The extreme versions of Elvis' struggles with "Are You Lonesome Tonight?" are a major part of his appeal subsequently all these years. With so many Elvis recordings, no thing how famous or familiar they've go, when you listen to them, you tin can forget everything else and just exist there in the vocal. It'due south a lot to feel, but that'southward one of the reasons nosotros listen to music in the beginning place.
"Suspicious Minds," 1969
Information technology'southward hard to imagine this now, only Elvis got kind of overexposed in the 1960s. Too many Hollywood films with too piffling real artistry behind them. So when Elvis fabricated a Telly special in December of 1968, it was considered a comeback. That special led to a new series of recordings and his 10th studio album in 1969: From Elvis in Memphis.
"Suspicious Minds" isn't on that anthology, but it was a single culled from the aforementioned sessions. Written and recorded the prior year past Mark James, the song wasn't a hit until Elvis got hold of it. In fact, "Suspicious Minds" was the last number one single Elvis would always have in the U.S.
And Elvis' version of the song is a really wild ride, to be certain. It'southward yearning and sincere, merely also totally over the summit, also. Y'all can hear the theatricality that would be a huge part of Elvis' stage persona over the final decade or so of his career, but it's as well but musically gorgeous, with syrupy guitars and booming orchestrations. If I had to choose one Elvis Presley vocal to play for someone to draw what makes him so swell, this would exist my pick.
"Burning Love," 1972
By 1972, things were going off the runway for Elvis, but his popularity was nevertheless at a peak. He won a Grammy for a gospel album, He Touched Me — his 2nd of iii Grammy wins, all for gospel recordings. In June of 1972, he released a live anthology, Elvis: As Recorded at Madison Square Garden, that was as well an enormous hit.
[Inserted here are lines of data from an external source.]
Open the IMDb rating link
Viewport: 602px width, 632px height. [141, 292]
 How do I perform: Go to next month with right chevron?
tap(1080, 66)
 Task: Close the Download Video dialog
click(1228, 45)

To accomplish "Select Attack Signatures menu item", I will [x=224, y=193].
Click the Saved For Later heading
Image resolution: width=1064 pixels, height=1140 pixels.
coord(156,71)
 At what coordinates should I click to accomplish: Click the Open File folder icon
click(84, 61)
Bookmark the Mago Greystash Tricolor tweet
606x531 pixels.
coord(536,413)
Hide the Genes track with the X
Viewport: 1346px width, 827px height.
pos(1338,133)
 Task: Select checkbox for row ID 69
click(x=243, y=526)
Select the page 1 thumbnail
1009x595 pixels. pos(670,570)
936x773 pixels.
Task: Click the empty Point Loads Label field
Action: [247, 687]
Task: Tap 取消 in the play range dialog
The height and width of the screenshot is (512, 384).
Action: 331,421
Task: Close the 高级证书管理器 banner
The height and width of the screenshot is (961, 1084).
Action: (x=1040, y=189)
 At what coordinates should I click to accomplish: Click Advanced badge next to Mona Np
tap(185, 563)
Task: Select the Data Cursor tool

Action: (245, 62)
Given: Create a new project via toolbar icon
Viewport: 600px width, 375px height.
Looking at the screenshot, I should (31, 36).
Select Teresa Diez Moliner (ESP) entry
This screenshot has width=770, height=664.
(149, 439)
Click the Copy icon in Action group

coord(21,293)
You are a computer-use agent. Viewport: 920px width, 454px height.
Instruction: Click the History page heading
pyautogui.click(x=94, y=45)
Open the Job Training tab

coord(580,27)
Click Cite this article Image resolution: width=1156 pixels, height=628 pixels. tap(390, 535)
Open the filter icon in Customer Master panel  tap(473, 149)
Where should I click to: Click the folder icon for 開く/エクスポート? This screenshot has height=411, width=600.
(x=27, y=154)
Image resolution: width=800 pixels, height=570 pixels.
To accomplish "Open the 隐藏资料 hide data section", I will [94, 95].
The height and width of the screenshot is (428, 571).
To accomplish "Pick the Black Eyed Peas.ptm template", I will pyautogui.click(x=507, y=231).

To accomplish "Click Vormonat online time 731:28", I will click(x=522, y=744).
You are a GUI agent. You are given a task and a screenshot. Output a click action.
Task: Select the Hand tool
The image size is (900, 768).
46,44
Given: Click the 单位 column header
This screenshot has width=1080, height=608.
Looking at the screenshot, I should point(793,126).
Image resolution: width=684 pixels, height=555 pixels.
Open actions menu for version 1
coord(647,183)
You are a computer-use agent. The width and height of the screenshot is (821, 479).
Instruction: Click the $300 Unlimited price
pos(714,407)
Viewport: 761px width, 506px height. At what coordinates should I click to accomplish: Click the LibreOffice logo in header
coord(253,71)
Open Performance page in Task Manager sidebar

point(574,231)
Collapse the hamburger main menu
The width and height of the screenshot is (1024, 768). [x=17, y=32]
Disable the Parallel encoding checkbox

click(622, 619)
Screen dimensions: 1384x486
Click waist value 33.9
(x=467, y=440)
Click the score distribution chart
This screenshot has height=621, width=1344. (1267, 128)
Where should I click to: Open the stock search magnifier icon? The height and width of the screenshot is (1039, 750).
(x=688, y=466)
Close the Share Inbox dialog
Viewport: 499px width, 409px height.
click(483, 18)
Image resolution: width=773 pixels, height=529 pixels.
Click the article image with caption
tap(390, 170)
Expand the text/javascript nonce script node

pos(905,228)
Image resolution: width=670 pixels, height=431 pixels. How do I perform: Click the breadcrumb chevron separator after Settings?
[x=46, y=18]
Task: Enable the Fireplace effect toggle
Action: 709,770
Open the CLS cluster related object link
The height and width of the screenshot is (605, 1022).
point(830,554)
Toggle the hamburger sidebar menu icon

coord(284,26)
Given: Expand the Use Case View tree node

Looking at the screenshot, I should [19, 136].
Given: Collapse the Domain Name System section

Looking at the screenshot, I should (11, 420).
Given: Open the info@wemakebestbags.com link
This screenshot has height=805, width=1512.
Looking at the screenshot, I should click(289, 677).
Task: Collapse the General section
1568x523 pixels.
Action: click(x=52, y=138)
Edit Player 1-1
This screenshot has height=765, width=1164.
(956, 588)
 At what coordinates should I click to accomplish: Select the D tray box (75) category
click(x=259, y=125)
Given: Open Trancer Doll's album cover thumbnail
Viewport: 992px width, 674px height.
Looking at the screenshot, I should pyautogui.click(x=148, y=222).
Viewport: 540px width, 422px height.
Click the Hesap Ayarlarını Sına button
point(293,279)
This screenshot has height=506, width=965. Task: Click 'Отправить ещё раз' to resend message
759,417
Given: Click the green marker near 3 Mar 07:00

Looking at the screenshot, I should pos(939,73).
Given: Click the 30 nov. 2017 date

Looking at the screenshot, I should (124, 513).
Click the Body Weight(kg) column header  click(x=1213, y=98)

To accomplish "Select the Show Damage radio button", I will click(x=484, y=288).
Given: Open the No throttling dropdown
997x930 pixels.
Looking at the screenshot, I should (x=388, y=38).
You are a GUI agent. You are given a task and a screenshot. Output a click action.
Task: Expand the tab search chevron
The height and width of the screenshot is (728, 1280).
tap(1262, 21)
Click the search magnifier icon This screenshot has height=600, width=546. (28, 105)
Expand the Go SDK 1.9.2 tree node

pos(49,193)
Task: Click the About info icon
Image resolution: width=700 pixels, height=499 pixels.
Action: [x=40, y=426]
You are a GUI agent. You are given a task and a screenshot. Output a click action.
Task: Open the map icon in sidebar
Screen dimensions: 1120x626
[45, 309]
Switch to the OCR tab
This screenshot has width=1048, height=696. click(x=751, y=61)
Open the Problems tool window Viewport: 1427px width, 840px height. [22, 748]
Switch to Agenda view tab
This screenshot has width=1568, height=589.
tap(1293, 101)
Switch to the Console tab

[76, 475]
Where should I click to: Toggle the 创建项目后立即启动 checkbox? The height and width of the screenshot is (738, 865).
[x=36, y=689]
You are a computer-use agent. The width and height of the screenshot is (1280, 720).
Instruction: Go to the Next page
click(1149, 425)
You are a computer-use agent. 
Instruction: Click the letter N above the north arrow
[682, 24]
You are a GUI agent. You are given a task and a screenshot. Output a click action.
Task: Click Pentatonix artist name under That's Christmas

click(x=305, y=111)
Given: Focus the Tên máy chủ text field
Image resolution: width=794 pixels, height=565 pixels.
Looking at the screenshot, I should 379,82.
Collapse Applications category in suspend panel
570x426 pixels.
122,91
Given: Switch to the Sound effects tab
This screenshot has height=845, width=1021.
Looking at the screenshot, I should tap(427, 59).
Unfortunately, his matrimony was falling apart during this fourth dimension, and later on it was over he'd never really be the same. "Burning Love" came out in August of 1972, only he'd recorded it in March, just weeks afterwards he and Priscilla, his quondam wife, separated. Information technology's actually his last great single — a rollicking smash of a song, full of his trademarked combination of sincerity and over-the-elevation operation.
Written by Nashville songwriter Dennis Linde, it was first recorded by Arthur Alexander earlier in 1972, but Elvis' version is the archetype one. Listening to it now, it's difficult not to hear his desperation in the performance. In the middle of the song he delivers the lyrics, "Won't you help me? I feel like I'k slipping abroad." His vox trails off; he truly embodies the meaning of the words themselves.
And I guess that'due south what I find myself thinking about almost when I call back about Elvis — the manner he, as a performer of songs written by other people, was able to make those songs entirely his own through his singular voice and estimation. Elvis' life tin experience a lilliputian flake strange and untouchable at times. He's such a legend that he barely seems real. Just that's why it's great that we still take the songs — where he'south present, immediate and timeless forever.